An süssem Wasser fehlt es der Insel nicht; es ist weich und etwas in das Gelbliche spielend, aber ohne alle schädliche Beimischung. Richter räth allen denen, welche sehr an den Genuss dieses Getränkes gewöhnt sind, etwas Spirituoses beizumischen.
Was über den Charakter der Einwohner von Wangeroge gesagt ist, gilt auch von denen der Insel Norderney. Der Fremde kann hier seine Habe und Gut dreist bei offenen Fenstern liegen lassen und braucht nicht besorgt zu sein, wenn er keine Schlösser an den Thüren der Stuben und des Hauses findet.
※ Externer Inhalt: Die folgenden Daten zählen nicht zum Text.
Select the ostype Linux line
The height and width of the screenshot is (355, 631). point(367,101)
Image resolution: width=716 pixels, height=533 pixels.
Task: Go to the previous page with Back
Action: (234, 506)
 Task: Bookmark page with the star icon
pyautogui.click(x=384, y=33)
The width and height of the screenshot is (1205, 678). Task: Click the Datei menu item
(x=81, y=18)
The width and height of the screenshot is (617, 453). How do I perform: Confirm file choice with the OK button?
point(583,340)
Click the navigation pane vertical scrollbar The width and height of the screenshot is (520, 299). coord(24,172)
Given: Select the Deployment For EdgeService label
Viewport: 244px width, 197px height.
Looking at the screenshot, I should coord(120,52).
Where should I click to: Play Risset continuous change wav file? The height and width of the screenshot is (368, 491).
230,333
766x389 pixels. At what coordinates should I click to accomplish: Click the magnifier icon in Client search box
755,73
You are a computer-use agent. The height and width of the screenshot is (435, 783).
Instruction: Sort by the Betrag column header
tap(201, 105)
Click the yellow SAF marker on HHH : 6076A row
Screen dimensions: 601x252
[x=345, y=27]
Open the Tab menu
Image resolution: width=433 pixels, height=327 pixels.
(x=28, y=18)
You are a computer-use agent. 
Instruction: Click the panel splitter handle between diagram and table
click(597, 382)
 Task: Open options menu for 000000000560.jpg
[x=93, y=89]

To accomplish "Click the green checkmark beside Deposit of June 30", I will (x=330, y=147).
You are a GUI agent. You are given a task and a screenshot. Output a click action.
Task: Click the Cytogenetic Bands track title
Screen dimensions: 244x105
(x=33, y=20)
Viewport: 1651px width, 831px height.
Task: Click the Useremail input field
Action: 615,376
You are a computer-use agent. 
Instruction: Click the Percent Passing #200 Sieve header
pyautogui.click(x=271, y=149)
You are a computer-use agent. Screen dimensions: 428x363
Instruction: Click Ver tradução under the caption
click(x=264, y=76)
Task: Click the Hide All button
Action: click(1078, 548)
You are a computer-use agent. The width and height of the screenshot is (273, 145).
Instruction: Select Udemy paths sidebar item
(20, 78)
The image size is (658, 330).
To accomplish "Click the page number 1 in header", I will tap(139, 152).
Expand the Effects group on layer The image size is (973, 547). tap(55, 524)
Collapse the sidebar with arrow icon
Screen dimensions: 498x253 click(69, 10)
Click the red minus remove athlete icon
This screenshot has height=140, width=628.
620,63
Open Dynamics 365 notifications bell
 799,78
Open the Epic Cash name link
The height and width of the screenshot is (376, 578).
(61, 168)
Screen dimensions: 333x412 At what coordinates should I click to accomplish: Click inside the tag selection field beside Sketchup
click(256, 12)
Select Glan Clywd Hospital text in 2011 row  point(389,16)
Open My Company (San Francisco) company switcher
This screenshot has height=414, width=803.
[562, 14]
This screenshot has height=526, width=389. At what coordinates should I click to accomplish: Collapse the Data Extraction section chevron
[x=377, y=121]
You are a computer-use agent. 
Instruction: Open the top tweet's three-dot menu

Die Bewohner sollen sehr alt werden, besonders die Männer, bei denen der Aufenthalt auf der See sehr viel zur Befestigung der Gesundheit beiträgt, wenn sie nicht verunglücken, was häufig geschieht, wie die vielen hier lebenden Wittwen beweisen. Viele leben und sterben ohne ärztliche Hülfe und bedienen sich bei vielen Krankheiten des hier wachsenden Wermuths. Merkwürdig ist es, dass sowohl auf Norderney, wie auf Wangeroge und insbesondere die Helgolander sich selten zur Heilung ihrer scropholösen Kinder, und in solchen Fällen, wo dasselbe specifisch wirkt, des ihnen so nahe liegenden Seebades bedienen. Eine Helgolanderin, Mutter eines solchen Kindes, meinte: »das Seewasser halte die Gesunden wohl gesund, aber helfe nur fremden, nicht einheimischen Kranken.« Nach Mittheilungen des Norderneyer Badearztes, des Herrn Doctor Bluhm, Nachfolger des berühmten, zu frühe verstorbenen Medizinalraths von Halem, kommt dort bei den Frauen sehr häufig der Magenkrebs vor und ist die Ursache ihres Todes. Als Grund dieser sonst so seltenen Krankheit giebt Bluhm mit Recht die Lebensart der Frauen an, insofern durch den vielen Genuss der getrockneten und gesalzenen Fische ein stets gereizter Zustand im Magen unterhalten und der hiermit verbundene grosse Durst durch Trinken starken Thees, dessen reizende Eigenschaft man weder durch Zucker noch durch Milch zu mildern sucht, gelöscht wird. Schon frühzeitig kündet sich die allmälig entwickelnde chronische Entzündung durch Magenkrämpfe, Magenschmerzen u. s. w. an, bis dieselbe endlich die krebshafte Desorganisation nach sich zieht.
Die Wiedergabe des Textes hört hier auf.